This post is part of a series of static electricity activities. Check out the whole series! For a brief discussion of static electricity basics, check out the first post.
Electrorheological is a fun word to say (here’s how to say it in a British accent) and a fun concept to play with! It describes liquids that change their viscosity – that’s how fast they flow – when they are in an electric field. Basically, electrorheological fluids stop flowing in the presence of static electricity.
To make an electrorheological fluid (have you said it yet? It’s fun!), just add 3-4 tablespoons of cornstarch to ¼ cup of vegetable oil. Stir it up well until the cornstarch is dissolved and you have a liquid the consistency of thin gravy.
Charge up the nearest balloon or Styrofoam cup by rubbing it on your hair (or the hair of the nearest child or pet).
Pour the cornstarch-oil gravy from one cup into another and then hold your charged cup near the flow of liquid. You liquid should stop flowing and you might even see solid looking chunks jump on to the cup just like in the video below.
How does it work?
When the cornstarch particles are in an electric field (caused by the charged up cup or balloon) they link up like a net that slows down the flow of the oil. As soon as you remove the electric field (balloon or cup), the oil flows as before.

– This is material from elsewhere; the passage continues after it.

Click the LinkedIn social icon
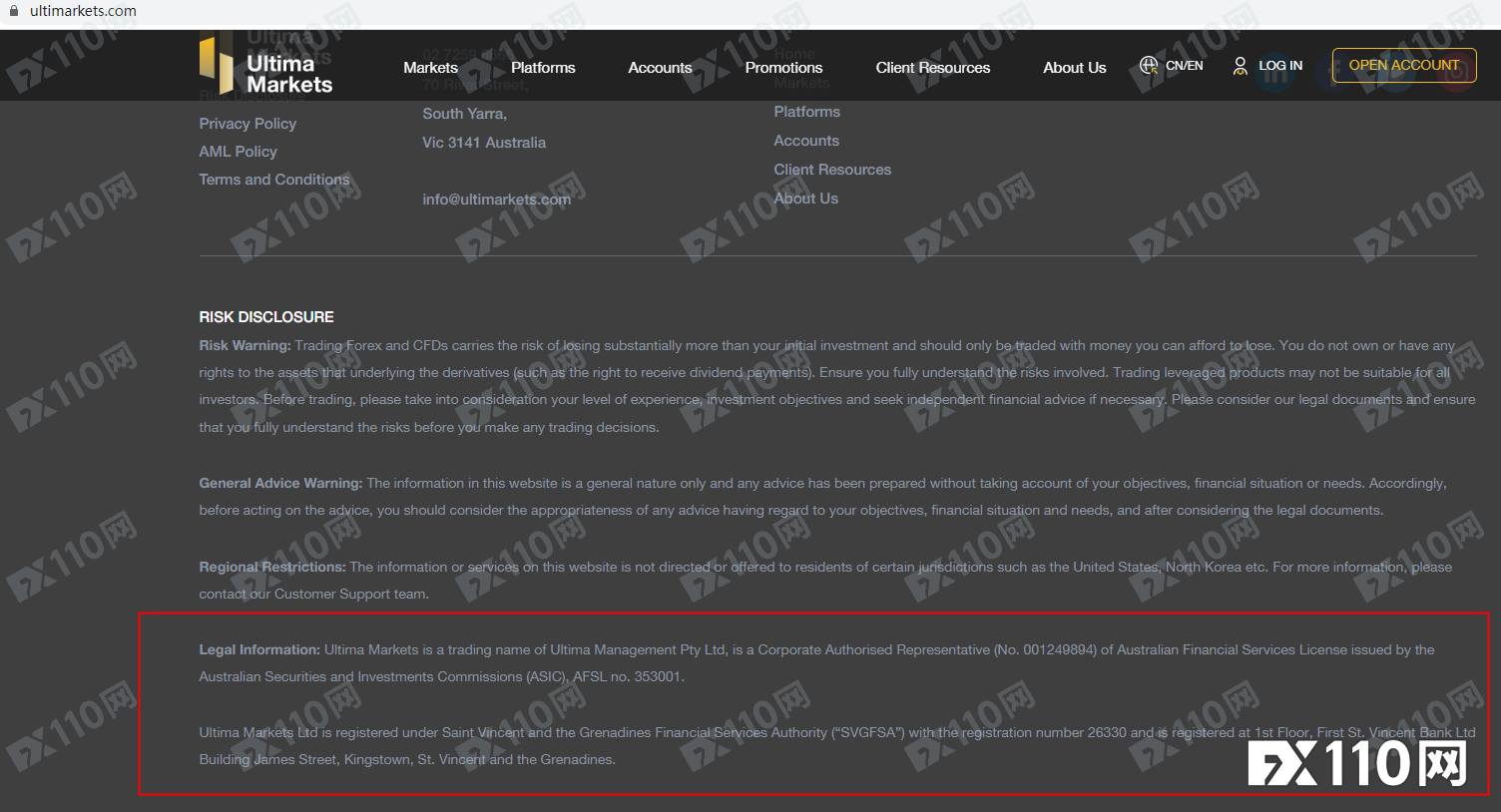Screen dimensions: 1501x812 tap(1275, 73)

Applications of electrorheological fluids can be found in electronics and your car. An electric field can be used to control the fluid in the clutch, brakes and even shock absorbers.
Questions to explore for fun or even for a science fair project
- Does it matter how much cornstarch you put in the oil? Try just 1 tablespoon or equal parts oil and cornstarch.
- Does it matter what type of oil you use? How about baby oil, mineral oil, olive oil, motor oil or anything else you might have.
- Do other liquids, like water, or other fine powders, like baking soda, do the same thing?